Miro Lompar, professor of Serb literature at the University of Belgrade, is among the opponents of the initiative. He has expressed concern that the declaration's real goal is to make Serbs in Bosnia and Montenegro less aware of belonging to a Serb nation. Lompar told the Russian state news agency Sputnik in Belgrade ahead of the text's publication:
They would like to insist on a common language, but the motive is to distance ethnic Serbs living in Bosnia and Montenegro from the natural right to claim that they speak the Serbian language. In my opinion, this quasi-Yugoslav initiative is yet another attempt to de-nationalize Serbs in Bosnia and Montenegro, and at the same time to undermine the already incoherent and weak language policy being implemented by Serbia itself.
Sputnik's headline above the Lompar interview was even more dramatic, claiming: Balkan Esperanto [Is Set] To Extinguish The Serbian Language.
A 'Wolf Howl' Of Nationalists
Asked about the declaration a day before it was made public, Croatian Prime Minister Andrej Plenkovic responded with questions about the need for such an initiative: "How could I support that [declaration]? Who in Croatia can support it?"
Plenkovic added: "The Croatian language is defined in our constitution. Croatian is one of the official languages of the EU. That's the only thing that matters to me.
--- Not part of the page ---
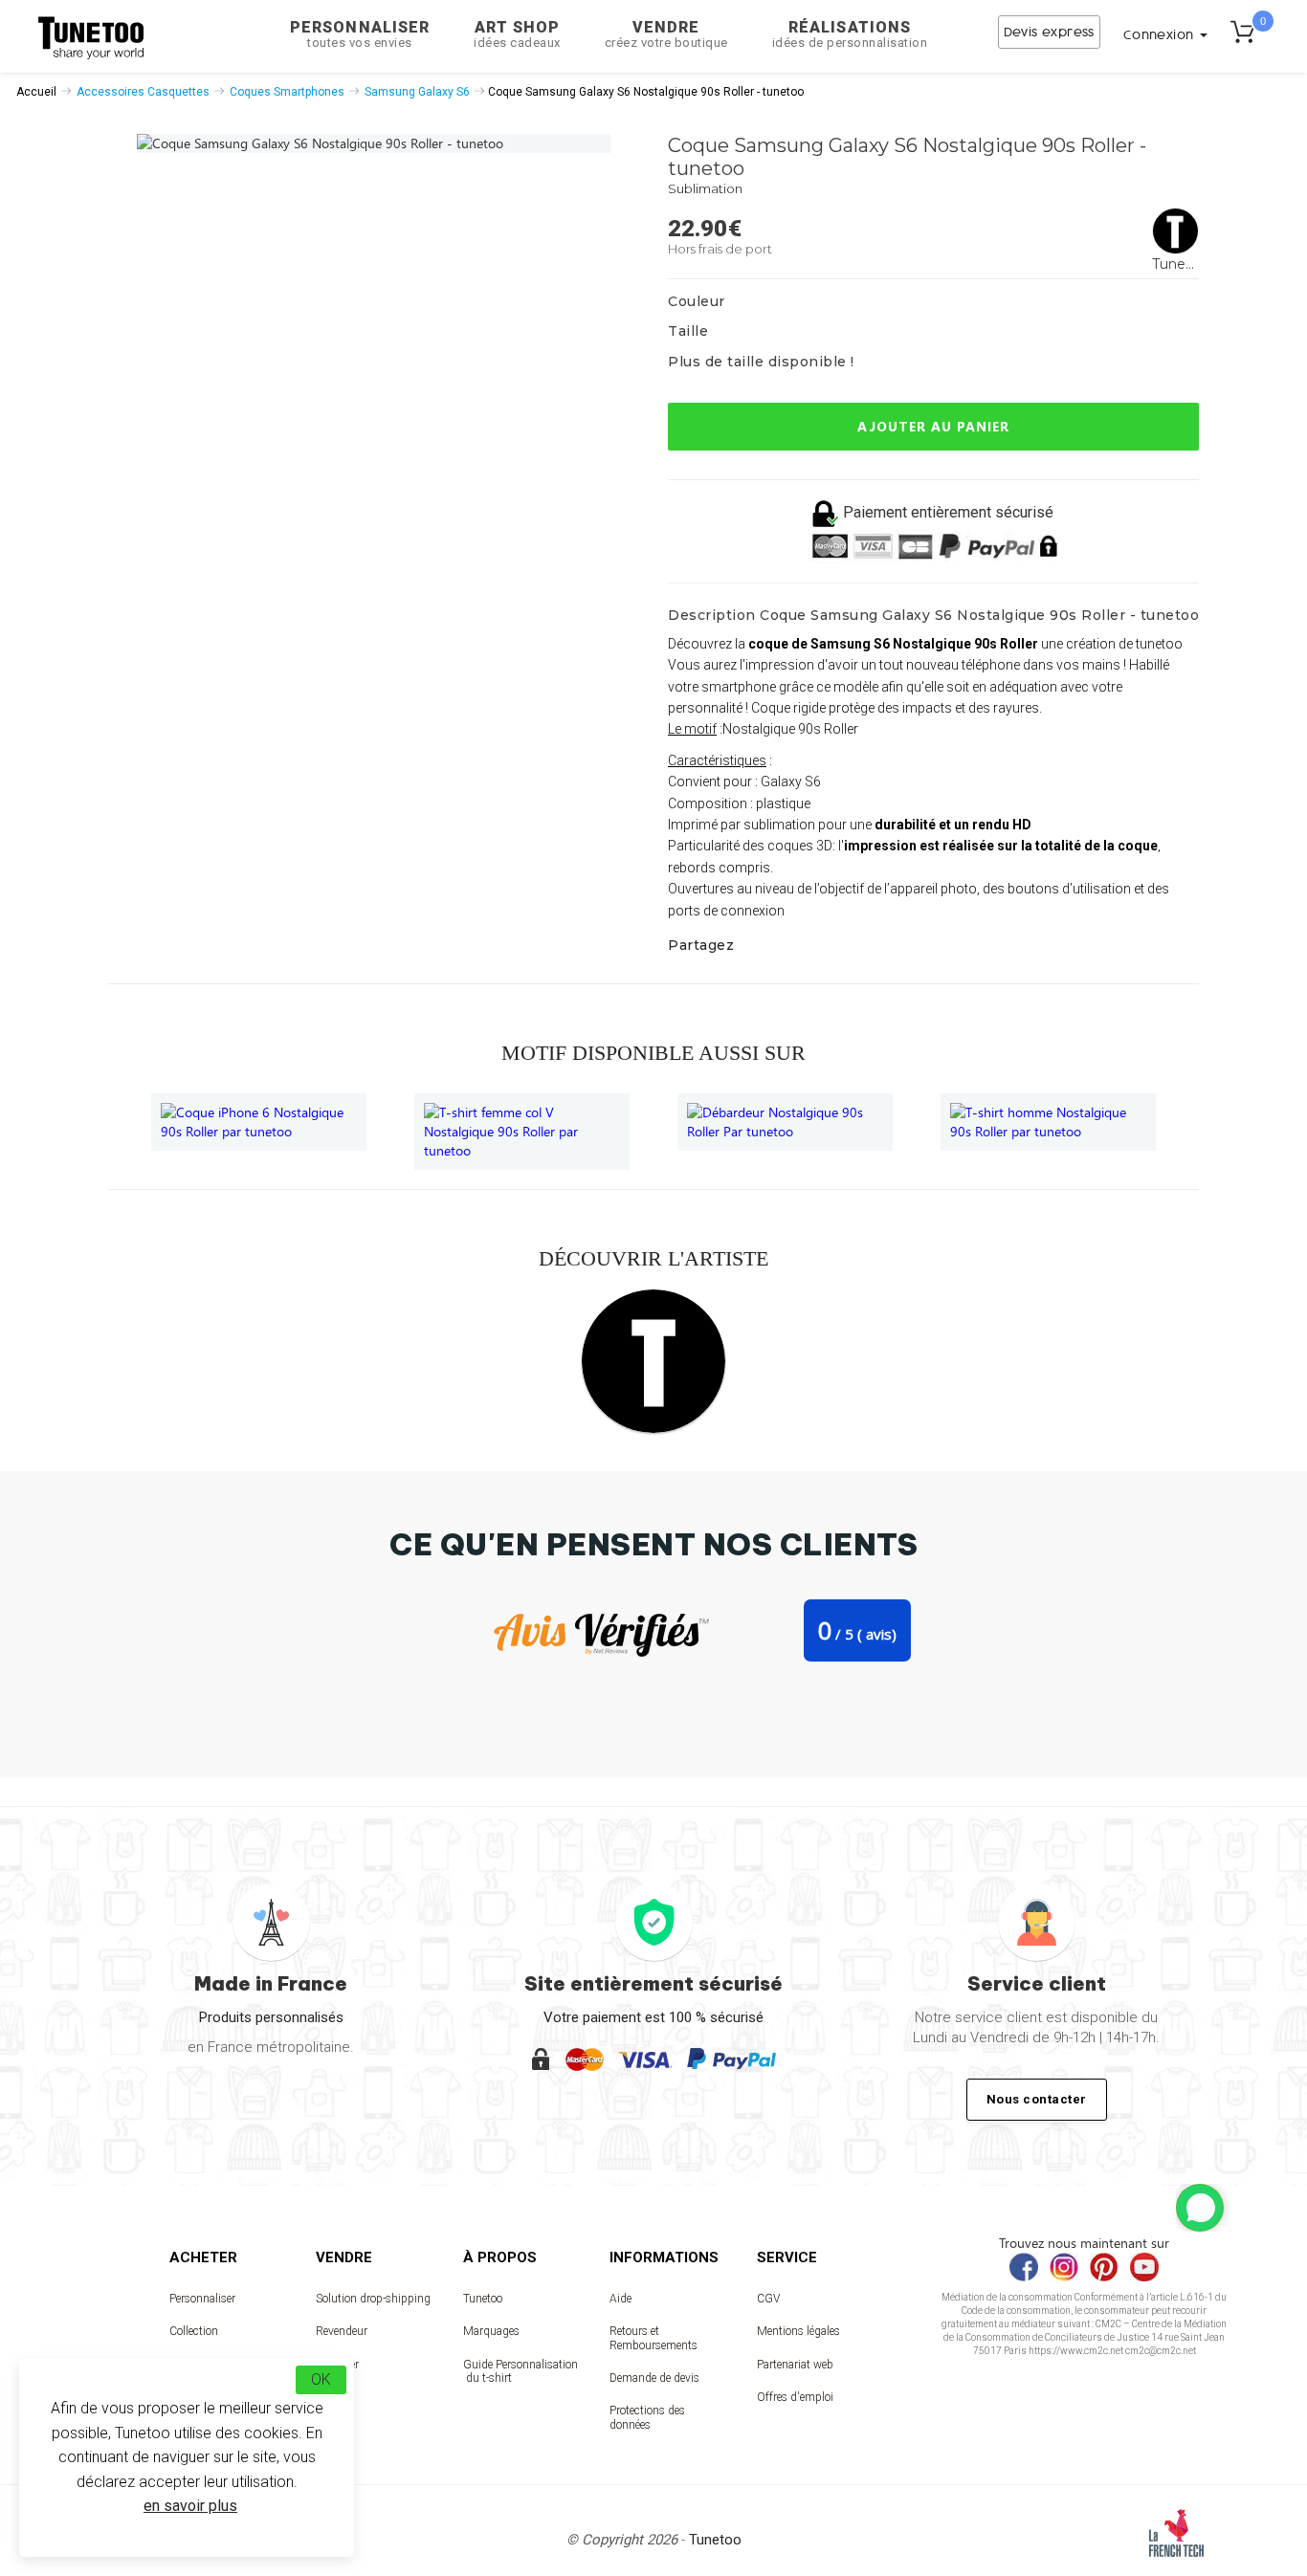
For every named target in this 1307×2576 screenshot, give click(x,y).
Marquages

There is no need to waste words on sundry informal initiatives."
A former Croatian culture minister and an informal leader of that country's far-right, Zlatko Hasanbegovic, used stronger language to denounce the Sarajevo Declaration as "a wolf howl of Yugoslav nationalists for their lost country."
But a supporter of the initiative, Croatian journalist Ante Tomic, asked rhetorically in his regular column in Jutarnji List whether "we are so stupid that we cannot memorize more than one word for a certain thing." Tomic added that through a language policy based on "pure Croatian," the state is not only controlling its subjects but also creating confusion and stoking animosity against ethnic Serbs.
"I signed [the Sarajevo Declaration] because it is a measure of reconciliation and it recognizes and includes everyone. It affirms differences, and allows for the fact that one thing can be called by many names, and that we all speak the same language, which is variously named Croatian, Serbian, Bosnian, or Montenegrin," Tomic said.
The Sarajevo Declaration claims to be nothing more than a strong statement against language being used in any project of segregation -- like that of Bosnian schools -- and against political manipulation based on the restricted use of language.
The Declaration on Common Language will officially go online on April 1, after which the organizers are encouraging supporters to add their signatures to the list.